───── DATA RECORDS ─────
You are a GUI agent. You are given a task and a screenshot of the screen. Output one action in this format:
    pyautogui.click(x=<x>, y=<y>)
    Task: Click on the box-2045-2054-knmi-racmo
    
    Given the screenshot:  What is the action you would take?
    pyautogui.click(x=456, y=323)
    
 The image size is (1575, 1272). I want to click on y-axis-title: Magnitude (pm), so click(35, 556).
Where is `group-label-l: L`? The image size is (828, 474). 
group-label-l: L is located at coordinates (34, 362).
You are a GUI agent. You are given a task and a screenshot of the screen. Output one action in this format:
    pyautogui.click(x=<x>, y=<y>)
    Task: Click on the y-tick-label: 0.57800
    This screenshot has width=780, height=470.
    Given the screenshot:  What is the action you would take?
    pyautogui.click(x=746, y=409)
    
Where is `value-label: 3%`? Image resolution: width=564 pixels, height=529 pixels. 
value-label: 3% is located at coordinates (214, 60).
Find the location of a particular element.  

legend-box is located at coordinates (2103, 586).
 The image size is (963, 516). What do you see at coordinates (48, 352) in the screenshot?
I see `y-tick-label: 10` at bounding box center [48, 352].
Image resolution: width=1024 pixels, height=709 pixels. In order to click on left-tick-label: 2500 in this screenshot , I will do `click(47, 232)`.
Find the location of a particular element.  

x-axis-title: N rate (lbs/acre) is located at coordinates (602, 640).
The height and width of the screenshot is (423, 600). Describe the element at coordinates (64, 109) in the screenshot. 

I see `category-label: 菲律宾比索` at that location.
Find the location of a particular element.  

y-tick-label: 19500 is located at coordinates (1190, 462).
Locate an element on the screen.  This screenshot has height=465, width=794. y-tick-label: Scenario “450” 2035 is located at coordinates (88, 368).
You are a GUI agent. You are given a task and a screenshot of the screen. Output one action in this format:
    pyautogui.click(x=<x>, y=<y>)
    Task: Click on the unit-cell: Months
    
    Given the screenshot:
─────
• _WHAT IS NEEDED_
Please reproduce the listing above in full, swapping "GUI agent" for "screen-control agent" everywhere it occurs and leaving everything else unchanged.

• _FINISHED TASK_
You are a screen-control agent. You are given a task and a screenshot of the screen. Output one action in this format:
    pyautogui.click(x=<x>, y=<y>)
    Task: Click on the box-2045-2054-knmi-racmo
    
    Given the screenshot:  What is the action you would take?
    pyautogui.click(x=456, y=323)
    
 The image size is (1575, 1272). I want to click on y-axis-title: Magnitude (pm), so click(35, 556).
Where is `group-label-l: L`? The image size is (828, 474). 
group-label-l: L is located at coordinates (34, 362).
You are a screen-control agent. You are given a task and a screenshot of the screen. Output one action in this format:
    pyautogui.click(x=<x>, y=<y>)
    Task: Click on the y-tick-label: 0.57800
    This screenshot has width=780, height=470.
    Given the screenshot:  What is the action you would take?
    pyautogui.click(x=746, y=409)
    
Where is `value-label: 3%`? Image resolution: width=564 pixels, height=529 pixels. 
value-label: 3% is located at coordinates (214, 60).
Find the location of a particular element.  

legend-box is located at coordinates (2103, 586).
 The image size is (963, 516). What do you see at coordinates (48, 352) in the screenshot?
I see `y-tick-label: 10` at bounding box center [48, 352].
Image resolution: width=1024 pixels, height=709 pixels. In order to click on left-tick-label: 2500 in this screenshot , I will do `click(47, 232)`.
Find the location of a particular element.  

x-axis-title: N rate (lbs/acre) is located at coordinates (602, 640).
The height and width of the screenshot is (423, 600). Describe the element at coordinates (64, 109) in the screenshot. 

I see `category-label: 菲律宾比索` at that location.
Find the location of a particular element.  

y-tick-label: 19500 is located at coordinates (1190, 462).
Locate an element on the screen.  This screenshot has height=465, width=794. y-tick-label: Scenario “450” 2035 is located at coordinates (88, 368).
You are a screen-control agent. You are given a task and a screenshot of the screen. Output one action in this format:
    pyautogui.click(x=<x>, y=<y>)
    Task: Click on the unit-cell: Months
    
    Given the screenshot:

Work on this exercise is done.